RF-LGBM: Ensemble for Repurchase Prediction

Updated 1 January 2026

RF-LGBM is an ensemble framework that integrates Random Forest and LightGBM via soft-voting to effectively predict customer repurchase behavior in imbalanced datasets.
It leverages an enhanced five-feature RFM model and a SMOTE-ENN pipeline to improve data balance and model robustness.
Hyperparameter optimization using TPE accelerates training by over 450% while achieving superior F1 scores compared to individual models.

Random Forest with LightGBM (RF-LGBM) is an ensemble learning framework specifically developed to predict customer repurchase behavior in community e-commerce platforms, integrating Random Forest (RF) and LightGBM models via a soft-voting strategy. It includes novel advances in feature engineering, sample balancing, and hyperparameter optimization, yielding improved classification performance on highly imbalanced behavioral data (Yang et al., 2021).

1. Composition and Architecture of RF-LGBM

RF-LGBM is composed of two base learners:

Random Forest (RF): Trained on binary labels $\{y_i\}_{i=1}^n$ , RF generates $M$ bootstrapped samples from the training set and constructs a binary decision tree $h_m(x)$ for each. At each split, RF selects a random subset of features and minimizes an impurity criterion (e.g., Gini). The class probability estimate is

$P_{\text{RF}}(y=1|x) = \frac{1}{M} \sum_{m=1}^M h_m(x)$

where $h_m(x)\in\{0,1\}$ .

LightGBM: A gradient-boosted ensemble, fitting $T$ trees sequentially via optimization of a regularized loss.

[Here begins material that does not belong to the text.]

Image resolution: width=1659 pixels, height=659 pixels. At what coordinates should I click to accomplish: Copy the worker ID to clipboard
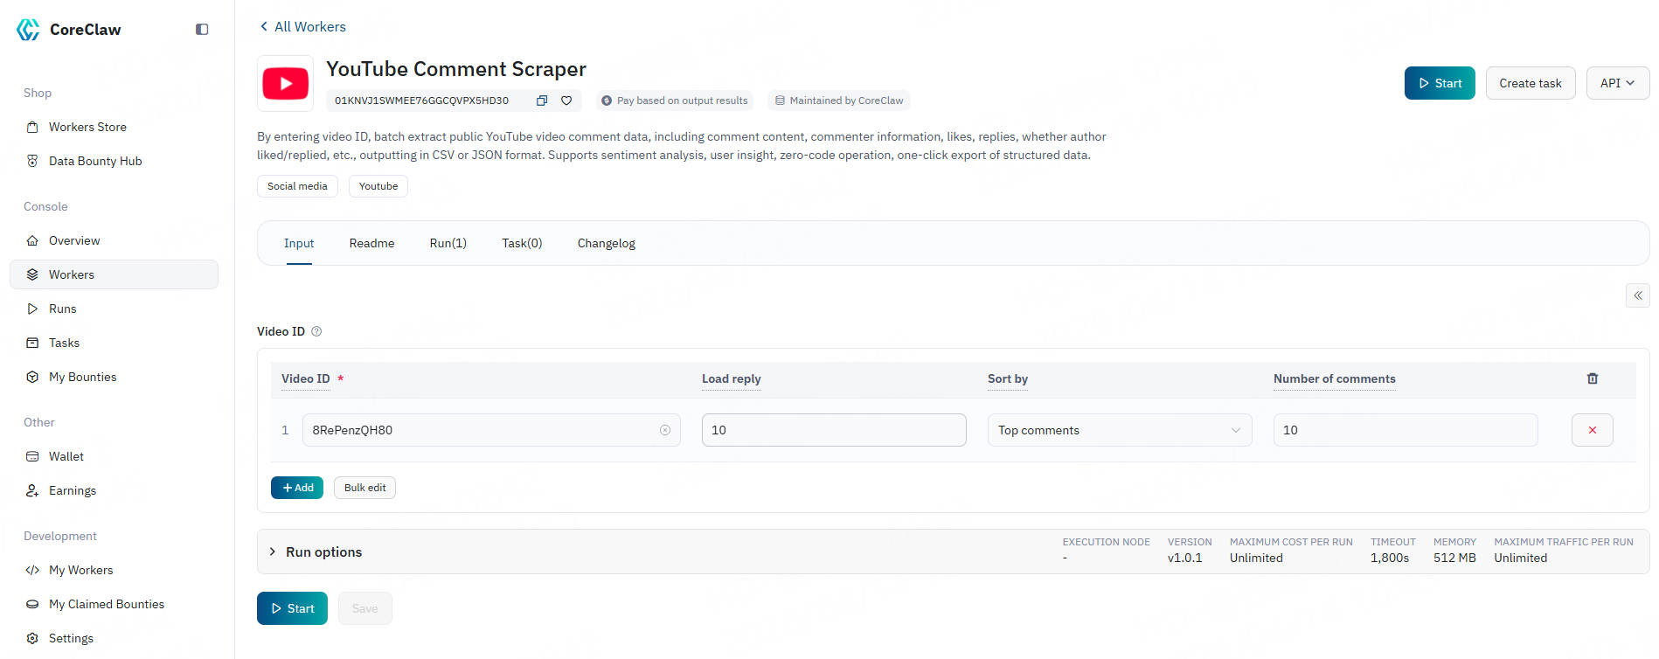(x=541, y=101)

The raw score is $f(x)=\sum_{t=1}^T f_t(x)$ , with probability output

$P_{\text{LGBM}}(y=1|x) = \sigma(f(x)) = \frac{1}{1 + e^{-f(x)}}$

Training uses second-order Taylor expansion of $L$ , as well as GOSS (Gradient-based One-Side Sampling) and EFB (Exclusive Feature Bundling) for computational efficiency.

The two outputs are combined by a weighted average, yielding an ensemble probability:

$P_\text{ensemble}(y=1\mid x) = \omega P_\text{RF}(y=1\mid x) + (1-\omega) P_\text{LGBM}(y=1\mid x)$

with $\omega = 0.5$ (equal weights) in reported experiments.

Final classification is by thresholding at $\tau=0.5$ : label 1 if $P_\text{ensemble}\geq 0.5$ , else 0 (Yang et al., 2021).

2. Enhanced Feature Engineering: Improved RFM Model

RF-LGBM leverages an improved RFM (Recency, Frequency, Monetary) model expanded to five indicators for fine-grained description of purchase behavior:

$R$ (Recency): $T_\text{last\_time} - T_\text{p\_last\_time}$ , time since last purchase.
$F$ (Frequency): Count of purchases within reference window.
$M$ (Monetary): $\sum_{i=1}^F M_i$ , total purchase value.
$S$ (Span): $T_\text{p\_last\_time} - T_\text{p\_first\_time}$ , customer-product relationship duration.
$T$ (Average Inter-purchase Interval): $S / F$ .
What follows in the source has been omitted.